[Stored records]
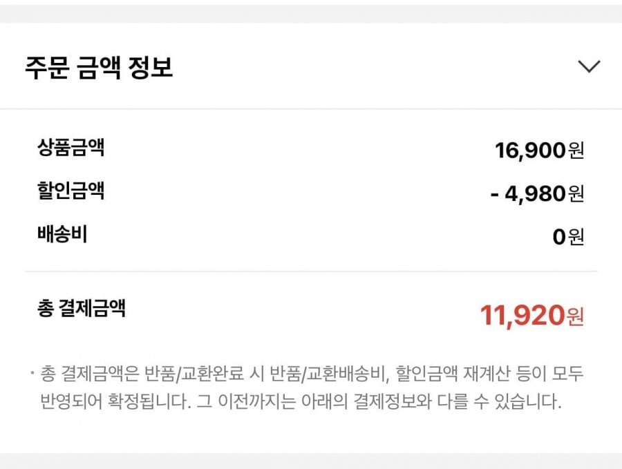
Task: Click the gray separator bar at top
Action: coord(311,14)
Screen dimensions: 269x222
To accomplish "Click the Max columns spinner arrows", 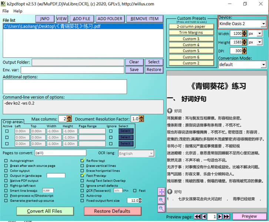I will [69, 119].
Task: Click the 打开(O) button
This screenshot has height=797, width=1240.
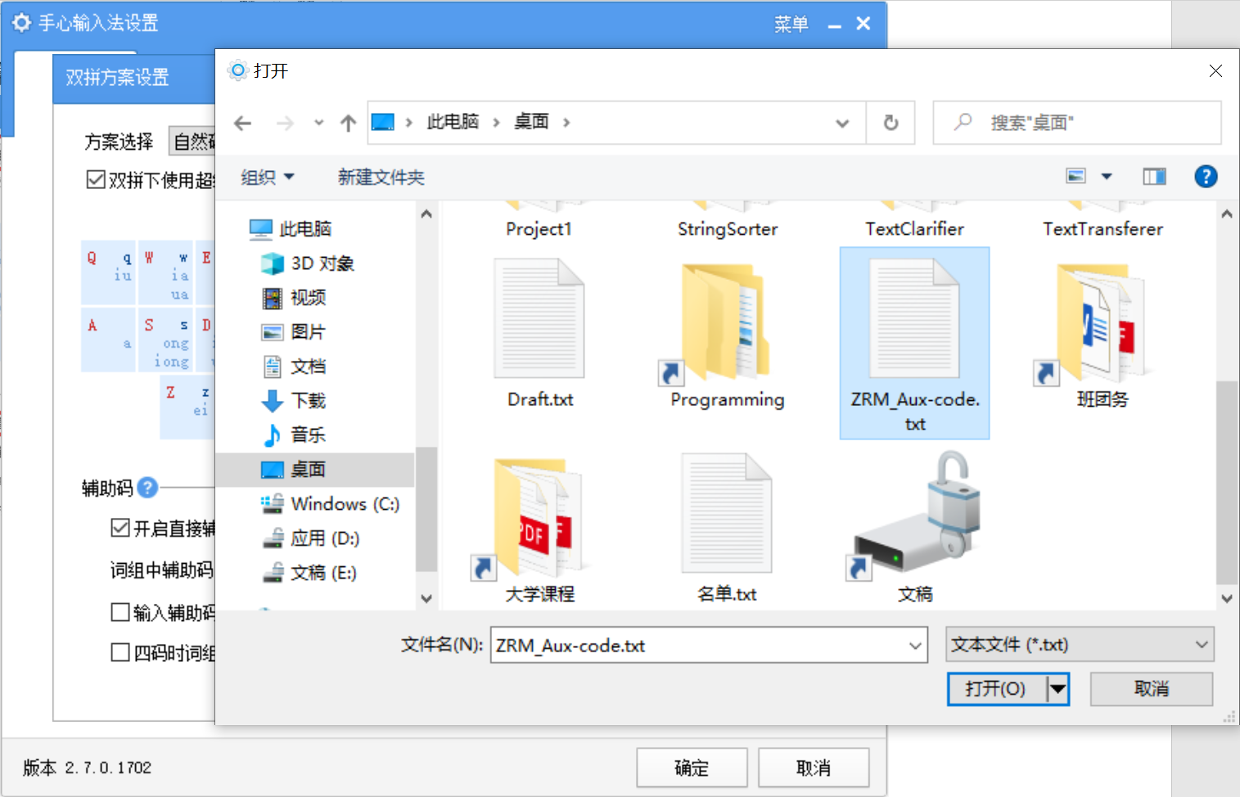Action: point(995,688)
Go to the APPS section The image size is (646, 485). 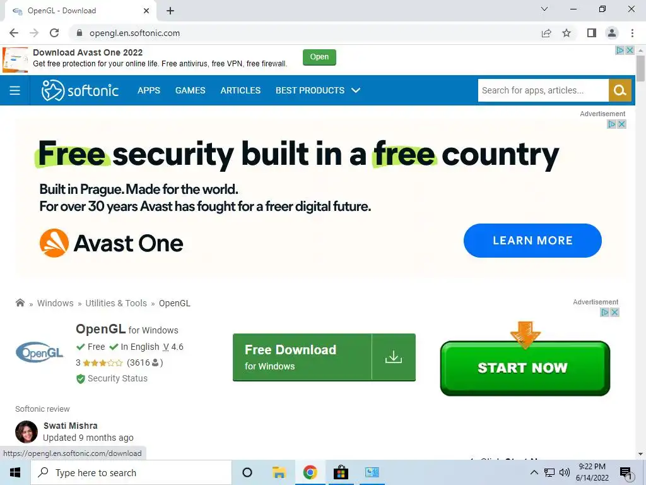point(149,90)
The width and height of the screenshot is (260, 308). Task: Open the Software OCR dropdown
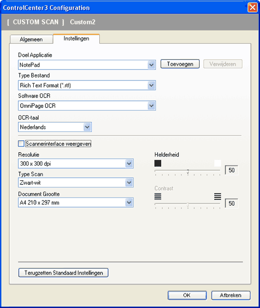pos(151,105)
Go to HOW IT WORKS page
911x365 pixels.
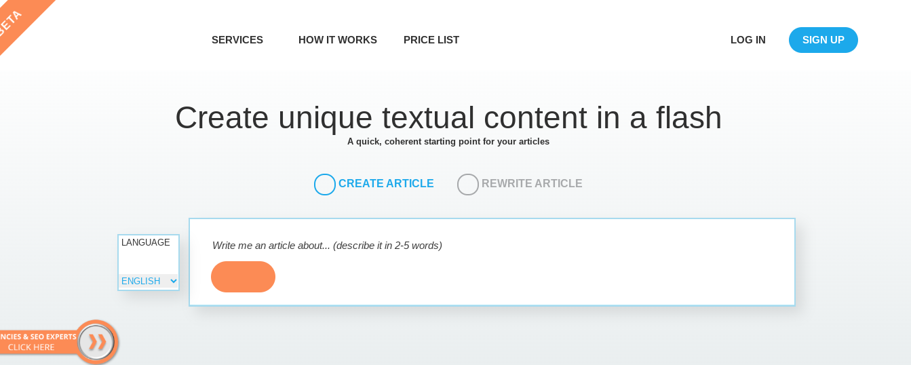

[WORK REQUEST] The required output is the line containing "The width and" plus every line after it to the end of the data, copied exactly and with no pictures.

[EXERCISE RESPONSE]
The width and height of the screenshot is (260, 308). Task: Open the Software OCR dropdown
pos(151,105)
Go to HOW IT WORKS page
911x365 pixels.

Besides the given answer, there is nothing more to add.